— start DOCUMENT SEGMENT —

Aengus Kelly of Aercap says deferrals are nothing new in aviation leasing and they are to be expected.
Some Airbus deliveries to Aercap are being accelerated from 2018 to 2017, despite a delay in deliveries of P&W-engined A320neos.
“There has been discussion in the media regarding recent deferral activity by several airlines and what if any impact this has unless or is like AerCap.
:The reason is that the manufacturers know several things. Firstly, they know air traffic will grow and every 15 years it will approximately double. Secondly, they know they have a non-investment grade customer base in the airline. And three, they know they have a huge fixed cost phase in cash.

“They know the day the airlines signs the order, there is a high likelihood that they’ll have to come back and look for help. And when they do that, the price goes up significantly. It is part of the OEM business model and their profit margin to expect deferrals.”
“The only way to hedge these risks and meet future demand is to over commit on orders. That is why we see that orders are extremely cyclical and always have been, but deliveries are very stable and have been also. Deliveries closely track the growth in air travel.

— end DOCUMENT SEGMENT —
— start RECORDS SUPPLIED —

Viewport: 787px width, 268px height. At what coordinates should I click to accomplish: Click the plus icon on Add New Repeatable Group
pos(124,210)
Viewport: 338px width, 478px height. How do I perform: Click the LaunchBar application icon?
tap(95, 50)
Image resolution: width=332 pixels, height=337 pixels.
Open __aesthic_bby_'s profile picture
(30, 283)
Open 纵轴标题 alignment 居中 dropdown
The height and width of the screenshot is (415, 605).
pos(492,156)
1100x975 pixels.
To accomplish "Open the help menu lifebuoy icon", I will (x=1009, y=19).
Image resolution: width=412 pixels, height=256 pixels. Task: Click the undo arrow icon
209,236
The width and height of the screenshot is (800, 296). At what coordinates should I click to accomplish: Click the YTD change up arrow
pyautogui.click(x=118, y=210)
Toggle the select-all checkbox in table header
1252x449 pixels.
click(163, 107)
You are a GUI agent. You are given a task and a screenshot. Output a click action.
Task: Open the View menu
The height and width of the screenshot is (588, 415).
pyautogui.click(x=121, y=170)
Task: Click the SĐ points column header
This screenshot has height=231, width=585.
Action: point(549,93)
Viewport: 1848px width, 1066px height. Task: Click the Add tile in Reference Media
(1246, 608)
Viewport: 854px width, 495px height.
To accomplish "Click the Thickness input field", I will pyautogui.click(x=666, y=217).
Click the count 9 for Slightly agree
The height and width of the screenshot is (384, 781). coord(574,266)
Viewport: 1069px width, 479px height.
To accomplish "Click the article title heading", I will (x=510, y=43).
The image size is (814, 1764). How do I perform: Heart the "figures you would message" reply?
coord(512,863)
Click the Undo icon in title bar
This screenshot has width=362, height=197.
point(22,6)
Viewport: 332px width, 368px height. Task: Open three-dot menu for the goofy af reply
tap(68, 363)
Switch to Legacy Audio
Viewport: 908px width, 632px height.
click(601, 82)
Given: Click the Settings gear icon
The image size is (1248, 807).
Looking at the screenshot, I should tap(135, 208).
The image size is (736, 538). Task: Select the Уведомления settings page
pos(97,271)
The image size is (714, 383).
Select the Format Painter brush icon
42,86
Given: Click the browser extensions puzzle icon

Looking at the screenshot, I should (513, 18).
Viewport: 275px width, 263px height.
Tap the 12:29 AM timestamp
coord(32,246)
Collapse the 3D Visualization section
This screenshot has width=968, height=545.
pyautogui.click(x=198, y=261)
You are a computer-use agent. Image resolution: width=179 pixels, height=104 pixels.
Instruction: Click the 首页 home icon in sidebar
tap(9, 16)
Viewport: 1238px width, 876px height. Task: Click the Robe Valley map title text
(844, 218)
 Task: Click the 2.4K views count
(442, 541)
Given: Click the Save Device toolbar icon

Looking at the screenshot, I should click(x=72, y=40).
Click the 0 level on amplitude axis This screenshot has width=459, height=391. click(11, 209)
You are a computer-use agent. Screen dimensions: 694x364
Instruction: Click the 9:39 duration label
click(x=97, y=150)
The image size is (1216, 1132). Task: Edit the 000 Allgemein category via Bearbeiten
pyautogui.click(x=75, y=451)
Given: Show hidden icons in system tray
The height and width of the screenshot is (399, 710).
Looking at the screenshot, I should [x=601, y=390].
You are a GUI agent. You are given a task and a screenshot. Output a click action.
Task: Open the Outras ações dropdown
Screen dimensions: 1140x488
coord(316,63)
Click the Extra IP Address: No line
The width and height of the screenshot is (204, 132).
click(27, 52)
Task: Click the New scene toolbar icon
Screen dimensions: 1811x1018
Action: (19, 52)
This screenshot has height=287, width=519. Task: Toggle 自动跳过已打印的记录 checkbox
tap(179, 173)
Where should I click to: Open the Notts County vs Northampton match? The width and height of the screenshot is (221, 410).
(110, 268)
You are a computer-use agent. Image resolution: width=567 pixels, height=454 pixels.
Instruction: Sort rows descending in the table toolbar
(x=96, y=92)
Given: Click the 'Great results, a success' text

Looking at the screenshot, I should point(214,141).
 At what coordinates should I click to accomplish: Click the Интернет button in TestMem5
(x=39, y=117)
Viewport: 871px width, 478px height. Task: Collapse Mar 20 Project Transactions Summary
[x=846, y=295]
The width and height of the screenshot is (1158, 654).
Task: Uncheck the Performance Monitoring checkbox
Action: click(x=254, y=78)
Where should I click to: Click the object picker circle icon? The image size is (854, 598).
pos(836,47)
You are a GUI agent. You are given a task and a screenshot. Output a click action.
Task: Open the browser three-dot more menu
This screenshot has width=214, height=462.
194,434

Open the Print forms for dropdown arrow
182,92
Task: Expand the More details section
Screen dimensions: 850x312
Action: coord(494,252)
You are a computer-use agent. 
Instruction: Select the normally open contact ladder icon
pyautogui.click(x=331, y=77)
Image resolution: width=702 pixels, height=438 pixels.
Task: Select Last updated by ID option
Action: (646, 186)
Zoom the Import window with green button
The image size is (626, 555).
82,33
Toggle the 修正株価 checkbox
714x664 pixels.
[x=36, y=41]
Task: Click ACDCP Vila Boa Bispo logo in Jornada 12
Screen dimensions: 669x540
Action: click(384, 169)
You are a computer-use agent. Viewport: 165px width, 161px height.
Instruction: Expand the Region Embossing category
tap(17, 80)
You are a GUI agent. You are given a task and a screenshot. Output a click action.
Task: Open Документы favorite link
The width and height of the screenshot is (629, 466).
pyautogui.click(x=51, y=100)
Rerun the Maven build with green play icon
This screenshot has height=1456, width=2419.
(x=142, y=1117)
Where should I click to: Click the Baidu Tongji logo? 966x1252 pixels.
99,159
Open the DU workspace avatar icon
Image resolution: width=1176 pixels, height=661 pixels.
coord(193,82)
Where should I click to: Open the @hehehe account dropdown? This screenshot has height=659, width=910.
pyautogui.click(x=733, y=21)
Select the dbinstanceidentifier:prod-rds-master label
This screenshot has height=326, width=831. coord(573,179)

— end RECORDS SUPPLIED —

OBJECTIVES =>
[a] Answer these questions using the text on aircraft order deferrals:
(i) Deliveries of which manufacturer to Aercap are being moved up from 2018 to 2017?
(ii) How often does air traffic approximately double?
(iii) What do deliveries closely track?
[b] Write out the portion of the text on aircraft order deferrals starting with "Aengus Kelly of" and going on through "phase in cash.".
The records have no connection to the text on aircraft order deferrals.

ANSWERS FOR THIS EXERCISE =>
[a]
(i) Airbus
(ii) Every 15 years
(iii) The growth in air travel

[b]
Aengus Kelly of Aercap says deferrals are nothing new in aviation leasing and they are to be expected.
Some Airbus deliveries to Aercap are being accelerated from 2018 to 2017, despite a delay in deliveries of P&W-engined A320neos.
“There has been discussion in the media regarding recent deferral activity by several airlines and what if any impact this has unless or is like AerCap.
:The reason is that the manufacturers know several things. Firstly, they know air traffic will grow and every 15 years it will approximately double. Secondly, they know they have a non-investment grade customer base in the airline. And three, they know they have a huge fixed cost phase in cash.